I had lantana come back in three areas. The winter was fairly mild so I was expecting it all to come back, but no such luck. The lantana next to the foundation all came back. I got about 20% return from other areas. I even had some tropical milkweed come back by the basement wall.
One of the easiest growing nectar plants to grow in St. Louis is Lantana. There are two basic types – an upright-tall-mounding species and a trailing/spreading/lower growing species. Here are some tips.
- Don’t cut the stems back until you see signs of new growth in the spring. Most lantana will not over-winter, but a couple varieties will. Don’t cut those back until the very latest. (this is a bit controversial)

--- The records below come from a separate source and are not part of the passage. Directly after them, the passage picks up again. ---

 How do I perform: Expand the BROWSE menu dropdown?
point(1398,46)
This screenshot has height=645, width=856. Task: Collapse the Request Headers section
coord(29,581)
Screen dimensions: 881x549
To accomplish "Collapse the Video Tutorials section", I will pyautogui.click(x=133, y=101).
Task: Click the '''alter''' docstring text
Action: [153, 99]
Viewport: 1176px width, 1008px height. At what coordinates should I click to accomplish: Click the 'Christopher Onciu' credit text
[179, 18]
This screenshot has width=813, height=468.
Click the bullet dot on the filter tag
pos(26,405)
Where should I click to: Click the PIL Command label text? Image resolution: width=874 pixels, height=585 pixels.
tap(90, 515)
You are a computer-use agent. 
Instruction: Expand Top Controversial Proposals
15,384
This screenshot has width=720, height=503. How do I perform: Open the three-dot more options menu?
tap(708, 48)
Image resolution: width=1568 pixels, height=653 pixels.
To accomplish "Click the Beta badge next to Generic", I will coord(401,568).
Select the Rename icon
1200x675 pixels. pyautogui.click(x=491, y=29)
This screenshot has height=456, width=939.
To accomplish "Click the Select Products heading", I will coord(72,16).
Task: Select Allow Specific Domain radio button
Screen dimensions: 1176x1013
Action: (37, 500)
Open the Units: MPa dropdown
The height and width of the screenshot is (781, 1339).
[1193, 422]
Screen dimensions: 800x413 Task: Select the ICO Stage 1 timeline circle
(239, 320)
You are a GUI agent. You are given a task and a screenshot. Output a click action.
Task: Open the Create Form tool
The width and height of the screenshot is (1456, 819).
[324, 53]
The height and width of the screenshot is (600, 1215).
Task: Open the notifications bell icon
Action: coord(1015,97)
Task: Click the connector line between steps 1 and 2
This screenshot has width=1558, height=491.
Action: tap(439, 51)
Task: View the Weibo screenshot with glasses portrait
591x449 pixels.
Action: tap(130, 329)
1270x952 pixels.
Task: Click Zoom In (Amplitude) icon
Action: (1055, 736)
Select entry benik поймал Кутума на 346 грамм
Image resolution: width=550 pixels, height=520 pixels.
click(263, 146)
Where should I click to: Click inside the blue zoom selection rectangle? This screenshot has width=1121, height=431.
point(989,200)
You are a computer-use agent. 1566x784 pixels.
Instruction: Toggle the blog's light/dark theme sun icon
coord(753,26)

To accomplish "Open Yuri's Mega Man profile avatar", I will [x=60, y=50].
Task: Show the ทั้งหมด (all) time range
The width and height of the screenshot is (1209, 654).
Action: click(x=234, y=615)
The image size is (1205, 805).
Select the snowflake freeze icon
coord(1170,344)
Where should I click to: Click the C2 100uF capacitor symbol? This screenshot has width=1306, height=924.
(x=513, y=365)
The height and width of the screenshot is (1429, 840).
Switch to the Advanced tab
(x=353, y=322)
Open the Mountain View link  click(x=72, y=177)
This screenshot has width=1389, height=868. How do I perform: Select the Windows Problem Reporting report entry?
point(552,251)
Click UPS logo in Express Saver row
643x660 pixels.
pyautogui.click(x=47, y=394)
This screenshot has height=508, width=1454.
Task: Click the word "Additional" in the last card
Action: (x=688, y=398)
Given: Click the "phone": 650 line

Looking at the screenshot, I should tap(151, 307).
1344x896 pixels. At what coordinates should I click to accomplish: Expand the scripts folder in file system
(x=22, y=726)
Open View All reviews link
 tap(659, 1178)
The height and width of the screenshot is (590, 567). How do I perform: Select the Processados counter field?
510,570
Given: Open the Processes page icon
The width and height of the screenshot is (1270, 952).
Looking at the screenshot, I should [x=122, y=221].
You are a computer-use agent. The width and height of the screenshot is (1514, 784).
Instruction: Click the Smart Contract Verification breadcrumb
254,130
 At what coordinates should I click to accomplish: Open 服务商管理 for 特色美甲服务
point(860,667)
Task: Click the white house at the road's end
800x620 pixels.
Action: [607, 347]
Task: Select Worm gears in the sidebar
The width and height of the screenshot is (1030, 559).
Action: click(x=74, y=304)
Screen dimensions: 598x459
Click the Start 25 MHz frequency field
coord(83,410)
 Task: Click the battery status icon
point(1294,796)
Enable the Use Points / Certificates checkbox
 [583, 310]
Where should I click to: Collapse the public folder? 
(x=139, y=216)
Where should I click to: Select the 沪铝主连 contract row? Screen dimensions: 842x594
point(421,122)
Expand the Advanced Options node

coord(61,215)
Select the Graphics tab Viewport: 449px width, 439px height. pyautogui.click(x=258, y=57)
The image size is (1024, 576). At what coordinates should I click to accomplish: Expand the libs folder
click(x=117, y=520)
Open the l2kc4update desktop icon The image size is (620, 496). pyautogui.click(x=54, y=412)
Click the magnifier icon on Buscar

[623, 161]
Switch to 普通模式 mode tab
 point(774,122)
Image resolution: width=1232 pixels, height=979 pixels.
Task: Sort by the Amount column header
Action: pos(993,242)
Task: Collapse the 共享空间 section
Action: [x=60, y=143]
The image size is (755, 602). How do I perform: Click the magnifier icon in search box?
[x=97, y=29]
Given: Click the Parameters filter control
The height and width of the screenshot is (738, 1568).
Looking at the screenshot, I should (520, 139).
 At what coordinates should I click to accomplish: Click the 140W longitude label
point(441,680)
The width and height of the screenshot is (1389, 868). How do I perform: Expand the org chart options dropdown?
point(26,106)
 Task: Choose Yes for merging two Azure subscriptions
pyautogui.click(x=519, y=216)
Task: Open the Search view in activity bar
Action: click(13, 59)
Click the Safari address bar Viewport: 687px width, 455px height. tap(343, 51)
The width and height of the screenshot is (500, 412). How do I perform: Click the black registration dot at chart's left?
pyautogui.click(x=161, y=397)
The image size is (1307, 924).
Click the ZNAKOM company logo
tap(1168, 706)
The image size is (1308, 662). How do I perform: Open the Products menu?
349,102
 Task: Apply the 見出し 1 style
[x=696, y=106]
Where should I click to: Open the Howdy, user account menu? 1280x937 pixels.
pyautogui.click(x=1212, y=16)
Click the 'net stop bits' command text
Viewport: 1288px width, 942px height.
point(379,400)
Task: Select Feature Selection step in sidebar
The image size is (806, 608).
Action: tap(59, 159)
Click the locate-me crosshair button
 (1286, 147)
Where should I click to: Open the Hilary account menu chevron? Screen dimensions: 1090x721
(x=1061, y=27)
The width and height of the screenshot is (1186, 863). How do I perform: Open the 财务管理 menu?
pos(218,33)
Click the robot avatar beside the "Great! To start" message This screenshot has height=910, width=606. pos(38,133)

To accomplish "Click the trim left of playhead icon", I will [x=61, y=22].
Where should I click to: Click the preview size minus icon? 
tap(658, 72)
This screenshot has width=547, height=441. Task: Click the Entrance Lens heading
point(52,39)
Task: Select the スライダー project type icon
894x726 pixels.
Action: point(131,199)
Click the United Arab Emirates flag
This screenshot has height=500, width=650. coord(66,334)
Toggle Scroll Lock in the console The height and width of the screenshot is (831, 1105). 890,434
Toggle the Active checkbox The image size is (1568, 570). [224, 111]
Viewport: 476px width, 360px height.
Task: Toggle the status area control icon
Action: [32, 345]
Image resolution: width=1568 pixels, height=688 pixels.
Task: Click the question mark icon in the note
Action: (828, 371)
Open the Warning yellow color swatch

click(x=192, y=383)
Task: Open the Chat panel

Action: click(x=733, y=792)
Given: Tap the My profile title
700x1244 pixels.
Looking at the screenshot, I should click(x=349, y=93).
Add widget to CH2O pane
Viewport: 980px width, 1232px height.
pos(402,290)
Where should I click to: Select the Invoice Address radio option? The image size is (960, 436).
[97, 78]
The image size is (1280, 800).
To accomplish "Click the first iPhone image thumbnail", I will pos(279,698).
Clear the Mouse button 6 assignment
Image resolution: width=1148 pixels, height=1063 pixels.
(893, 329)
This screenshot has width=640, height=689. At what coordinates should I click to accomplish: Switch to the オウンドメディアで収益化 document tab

- Lantana loves sunshine. Only plant it where it gets at least half-day sun.
- If you want lantana to come back every year, trying growing varieties which are hardier. Miss Huff is the hardiest and Star Landing is somewhat hardy. They have both come back over two winters – Miss Huff does seem to be stronger and hardier – although a bit less colorful. Mozelle and Sonset are other varieties which I plan to try. Also Imperial Purple, Lantana montevidensis is possibly hardy (trailing).
- Miss Huff and Star Landing both get about four feet tall and four feet wide – give them plenty of room to grow.
- I also like to cover up my lantana in the fall with leaves to help protect the plant from the cold.
- Likes a well drained soil – possibly raised beds, so that the roots don’t get wet, freeze and damaged.
- One of the main advantages of lantana is that it blooms all summer long with no dead-heading! Where I have enough sun, I prefer this to butterfly bush.